2007-03-21 06:43:46 · 2 answers · asked by Eclipseoftheheart 1 in Business & Finance Corporations

2 answers

Inevntory is a depreciable asset that impacts the balance sheet. Any asset needs to be working, meaning making money somehow for its owner. By having excess inventory, owners bear the buying costs for stuff that literally sits there and just depreciates with time- meaning its a bad investment.

In the retail business, this problem is especially stark because consumer demand is so fickle that hot inventory now can be garbage tomorrow. Imagine you had a clothing store that stocked up on the latest leather handbags, only to find out that there's a new movement toward environmentally conscious products (common issue), all the bags u bought are toast overnight. You'll have to eat that cost as a tax write-off.

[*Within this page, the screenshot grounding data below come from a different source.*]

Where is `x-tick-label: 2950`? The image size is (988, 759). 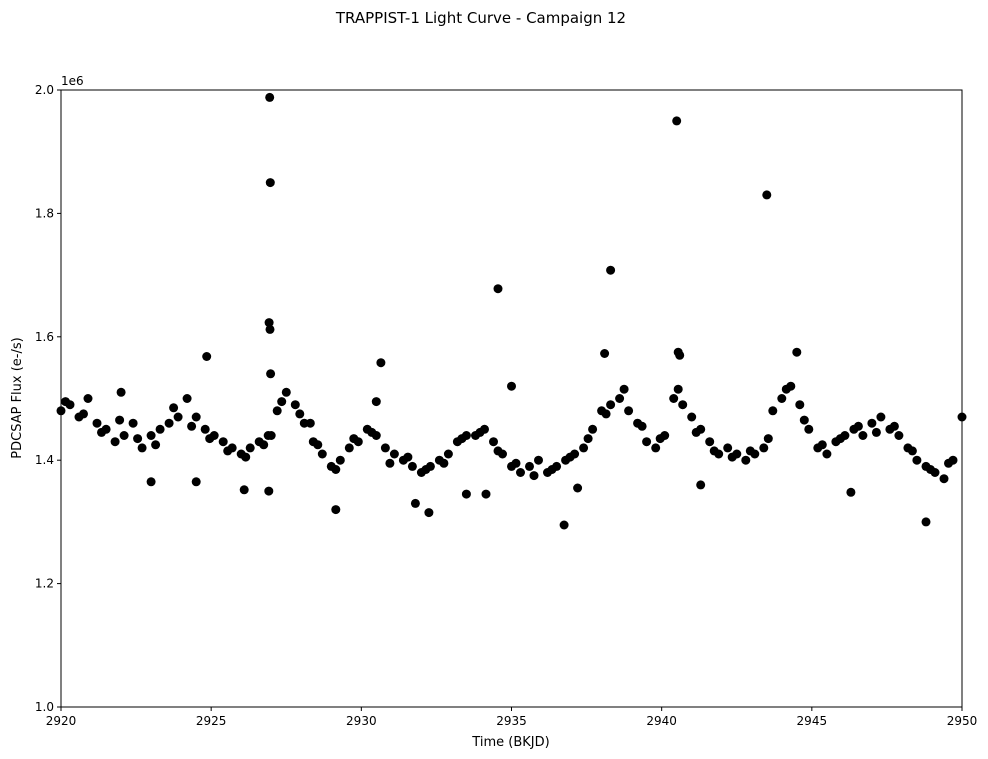
x-tick-label: 2950 is located at coordinates (962, 721).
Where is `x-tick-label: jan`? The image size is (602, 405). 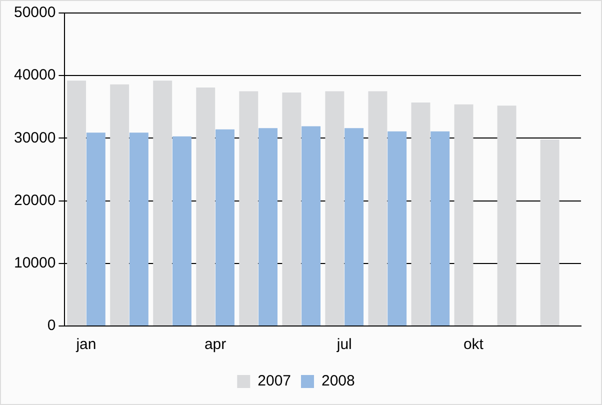
x-tick-label: jan is located at coordinates (86, 345).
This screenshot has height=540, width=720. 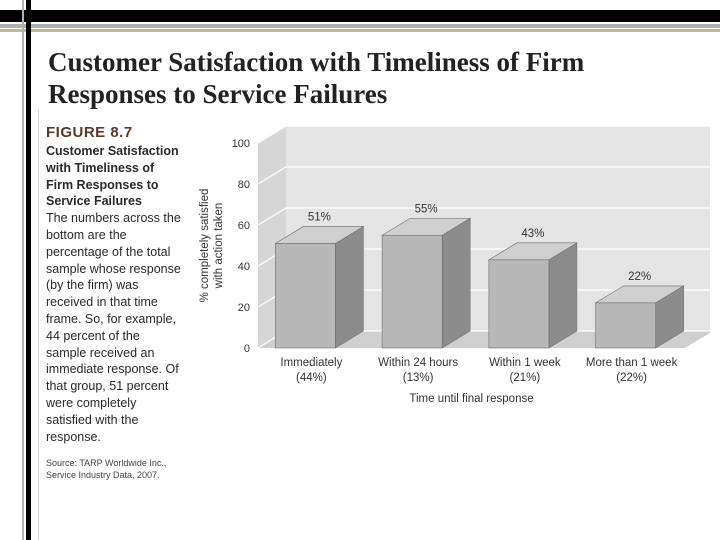 I want to click on x-tick-share-label: (22%), so click(x=632, y=378).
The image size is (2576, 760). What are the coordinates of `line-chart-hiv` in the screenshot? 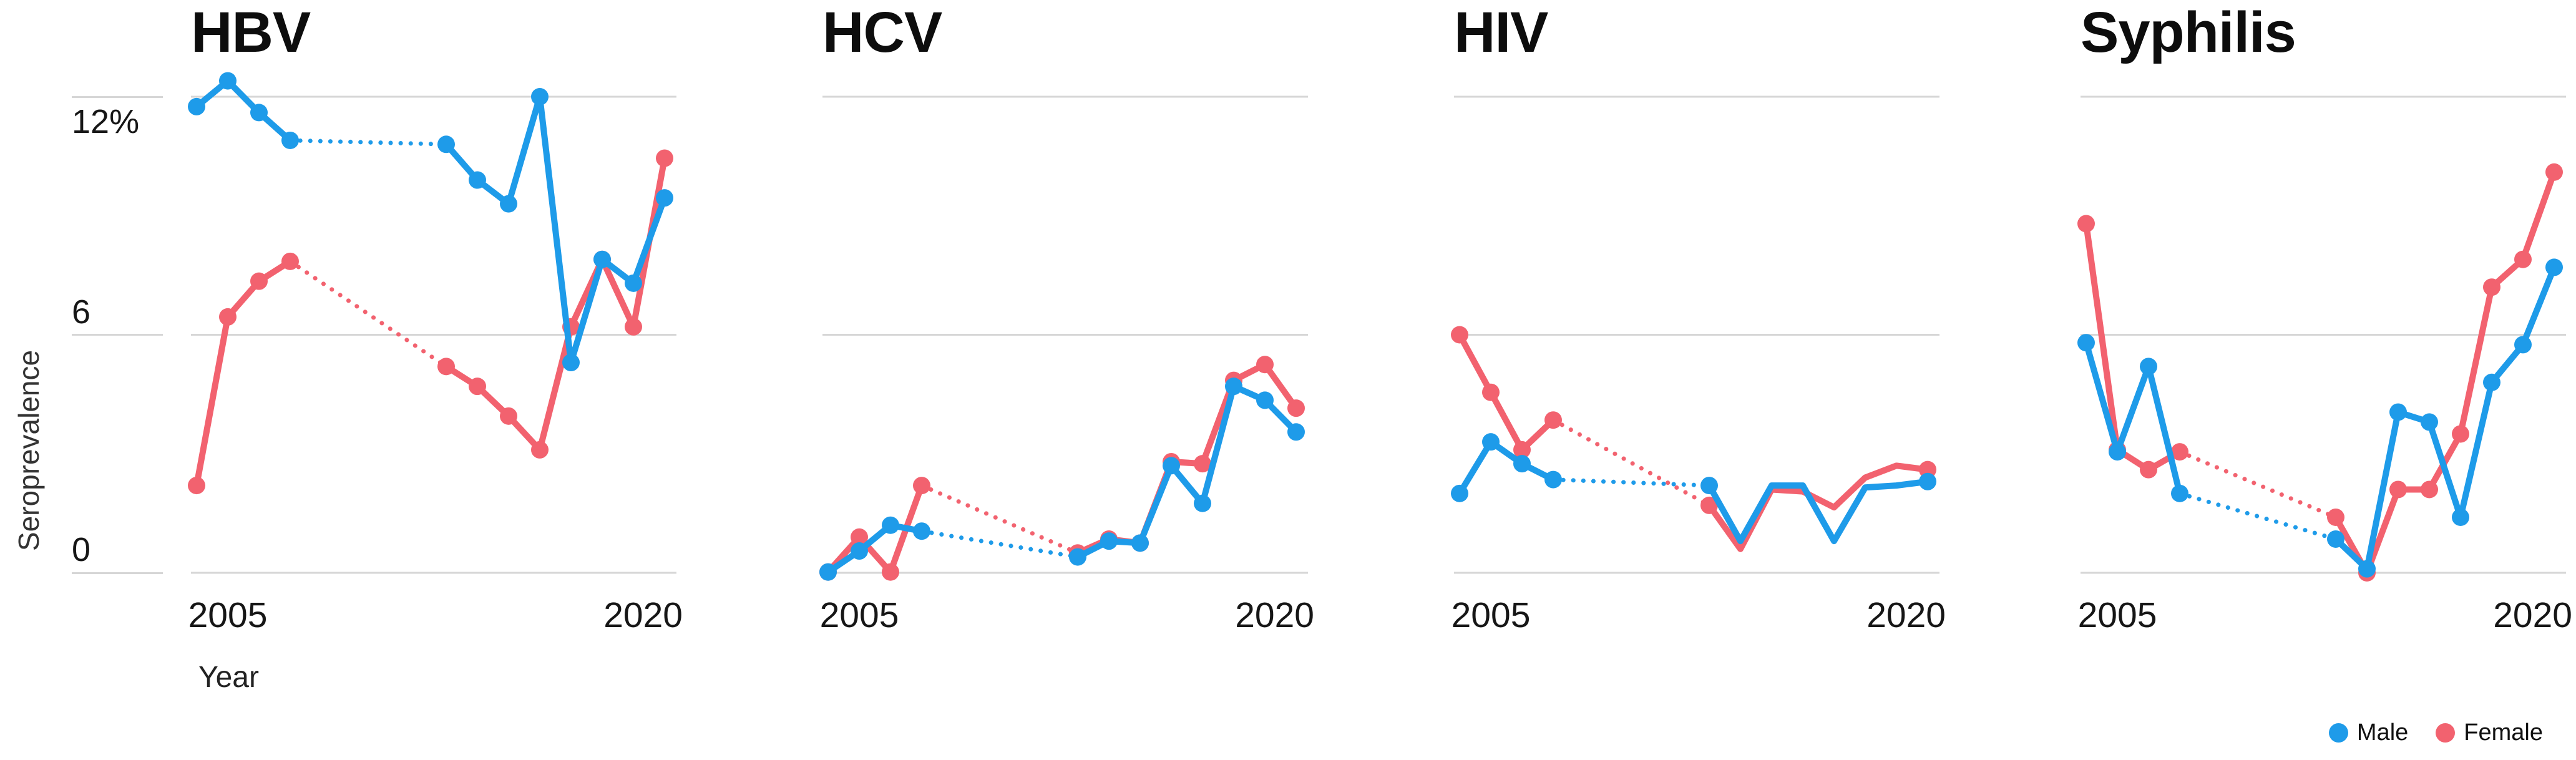 It's located at (1695, 334).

This is why its important for retailers, not necessarily to reduce inventory, but streamline wholesale purchasing in a way that can be shifted quickly.

2007-03-21 06:55:42 · answer #1 · answered by Anonymous · 0 0

Think of inventory in terms of the money invested. Then think of what else you could be doing with that money and if the money for the inventory is borrowed, think of the interest invested. A smaller inventory cost less to maintain directly in investment and indirectly from the size of the storage facility and the number of employees required to maintain it.

Remember, inventory reduced beyond the point of good customer service is not a benefit, it is customers going to another business, usually never to return.